Llandaff Oratory is an oratory in Van Reenen, KwaZulu-Natal, South Africa. The oratory was built by Maynard Mathews in memory of his son Llandaff Mathews who died while saving the lives of eight colleagues at the Burnside Colliery mine on 19 March 1925.

Initially, Maynard Mathews wanted to erect a plaque in honour of his son at the Roman Catholic Church in Ladysmith, but could not secure permission to do so.
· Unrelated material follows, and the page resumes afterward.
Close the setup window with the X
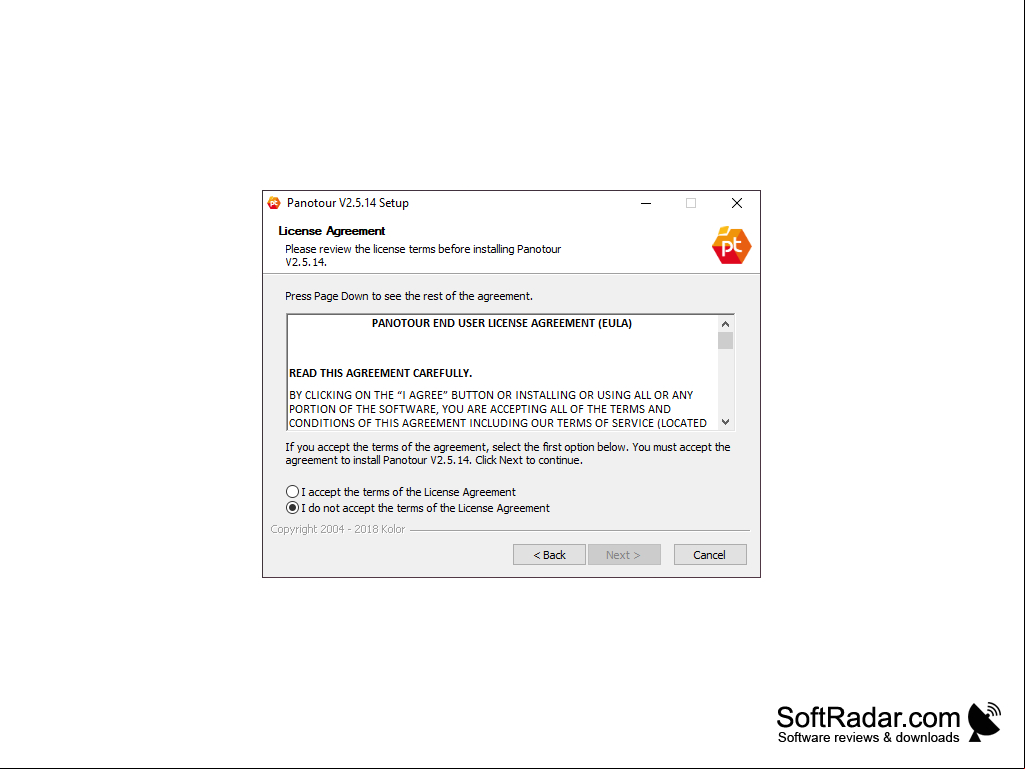[737, 203]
Determined that a memorial to his son should be placed in a church, Maynard decided to build his own, have it consecrated a Catholic church and become a priest himself (he was ordained in the Dominicans on 7 May 1926).

The oratory seats just eight people, apparently the same number of people Llandaff saved in the mine accident, and is architecturally based on a wing of Cardiff Cathedral in Wales.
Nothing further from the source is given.